Carignan-Salieres Regiment

The year was 1665, just 57 years after New France (Canada) was initially founded by Samuel Champlain in 1608.  One would have hoped that after all those years life would be calmer, but the French settlers were in constant conflict with the natives, in particular the Iroquois.  The French had strong commercial ties with the Algonquin and Huron, but when the Iroquois went to war with them, the French took their side and the Iroqouis then saw the French as mortal enemies.  In hindsight it was a poor decision on the part of the French, but one they could not take back.   I imagine all of these groups felt threatened.  The continual attacks were stifling the growth of the colony which only had about 3,200 inhabitants.  The few untrained and small militia groups that were formed by the colonists were insufficient against the Iroquois.  

Under the advice of his chief minister Colbert, King Louis XIV enacted a package of reforms to aid the colony in Canada.  Among other things they included changes to government (establishing a governor, an intendant and a high court) and the elimination of the Iroquois.  The King decided that in order to squelch the native threat it was not enough to send a few dozen men; it would take a regiment of 1,200-1,300 men to get things done. 

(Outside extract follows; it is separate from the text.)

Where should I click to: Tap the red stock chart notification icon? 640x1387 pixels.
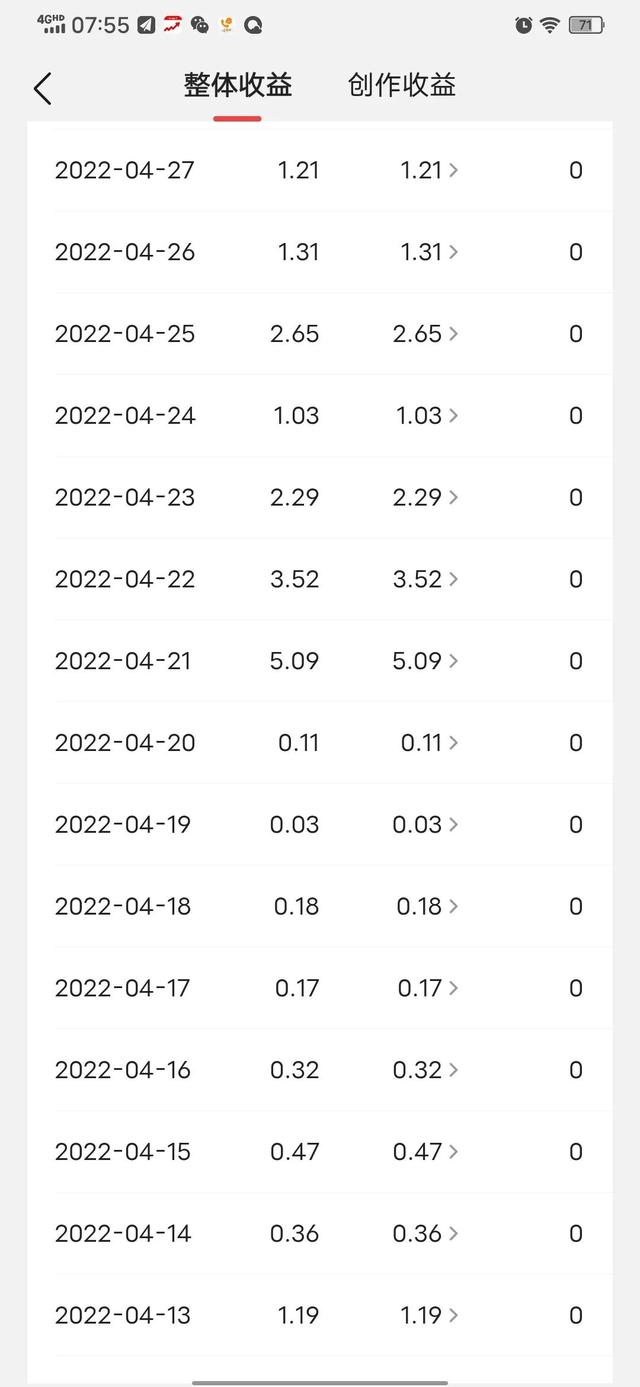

The men chosen were a combination of 2 foreign regiments: the Carignan Regiment from Savoy (present day Italy and southeast of France) and the German Salieres Regiment.  The regiments may have been foreign, but the soldiers were French and had come from across France.  The 2 groups of men merged in 1659 and in the fall of 1664 the order was given that the now Carignan-Salieres Regiment should make its way to La Rochelle, on the edge of the Atlantic, to prepare to embark for Canada.  The regiment eventually consisted of 20 companies after 12 other companies from various regiments joined them.  The final regiment was one of the first in the French army to wear uniforms.

La Rochelle was founded in the 10th century and by the 12th century was an important harbor.  Until the 15th century, La Rochelle was the largest French harbor on the Atlantic coast, dealing mainly in wine, salt and cheese.    This important French port is where many of our ancestors sailed from on their long journey to Canada.

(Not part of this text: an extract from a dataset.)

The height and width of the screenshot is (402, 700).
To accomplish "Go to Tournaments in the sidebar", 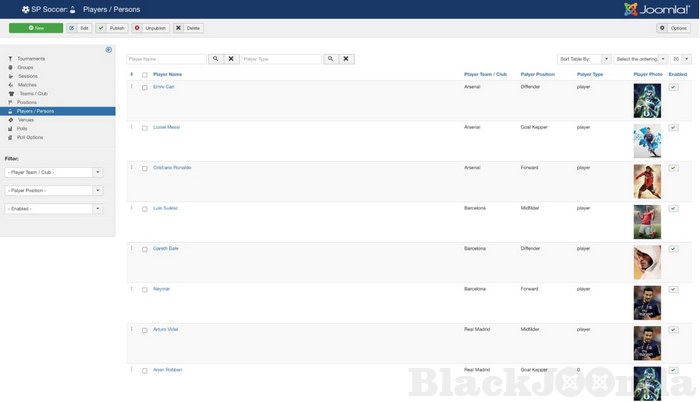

1800s ­- Entrance to La Rochelle harbor showing the Saint-Nicolas and the Chain towers

Between June and September of 1665 the companies of the regiment arrived in Canada aboard 6 ships: Le Vieux Simeon, Le Breze, L’Aigle D’Or, La Paix, Le Saint-Sebastien and La Justice.  Additionally supplies for the regiment arrived on the ship Le Jardin de Hollande.  In just 4 months time the population of the colony grew by over one-third.  The sight of the various companies of uniformed soldiers arriving had to be impressive and for the beleaguered colonists, a prayer answered.  It was the first time that soldiers from the French royal army had been sent to help.

Model of Le Breze suspended in the Church of Notre-Dame-des-Victories in Quebec City

The soldiers were immediately put to work constructing fortifications along strategic points of the Richelieu River.  They quickly built Fort Saint-Louis, Fort Sainte-Therese and Fort Richelieu.  In order to avoid a long journey by canoe on the St. Lawrence and Richelieu Rivers, they also built the first road in Canada called chemin de Chambly, that connected the settlements of Longueuil and Chambly.  It was a footpath by today’s standards.

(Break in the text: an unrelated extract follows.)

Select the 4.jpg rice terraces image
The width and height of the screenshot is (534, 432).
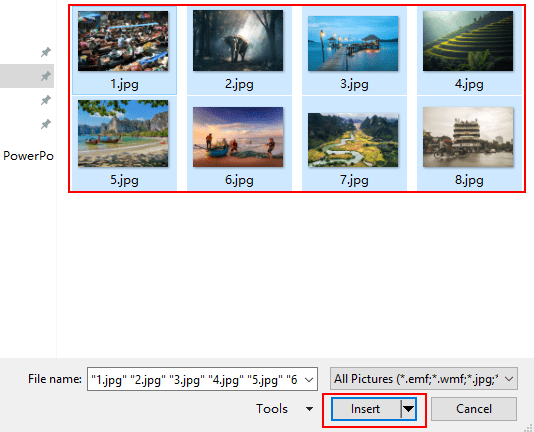pyautogui.click(x=468, y=41)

Over the next year the fights that did occur with the Iroquois were mostly fruitless, but the Iroquois were so impressed by the show of force that in 1667 they agreed to sign a peace treaty with the French.  That peace lasted for close to 20 years, during which time the colony grew and prospered. 

The 1667 peace treaty marked success for the regiment.  The soldiers were given the choice of either returning to France or remaining in Canada.  This was a strategic move on the part of the King to grow the colony and to ensure that there remained a contingency of men who were adept with firearms and could protect against further attacks.   Those who chose to remain were given incentives including land, food, supplies and money.  Staying in Canada gave them a chance to own land and own a home, something that would be almost impossible back in France.  About 400 initially signed up to stay, but only about 250 contributed to pioneer settlement.  Many of these 250 men married Filles du Roi (King’s daughters). To date I count 23 of these soldiers as direct ancestors.  Eighteen of the 23 men married a King’s daughter.  The table below gives you some information about each of them. 

There also was a roll created in 1668 showing the soldiers from each company that signed on to stay in Canada.  Here’s the link to the original roll: List of the Soldiers of the Carignan-Salieres Regiment who became inhabitants of New France in 1668.  I’ve located 20 of the 23 ancestors on the list and compiled them into the one page shown below.  They are not easy to find since most are listed by their dit name.

Soldiers that remained in Canada

“The regiment’s major contribution was the increase in the colony’s population—not necessarily in a direct sense, by marrying and having families themselves, but by bringing about peace with the Iroquois, which allowed for unions and families to flourish. During their presence in New France, the population doubled to well over 6,000.”1

I continue to marvel at the many trials and tribulations that our ancestors went through.  Without them, we would not exist.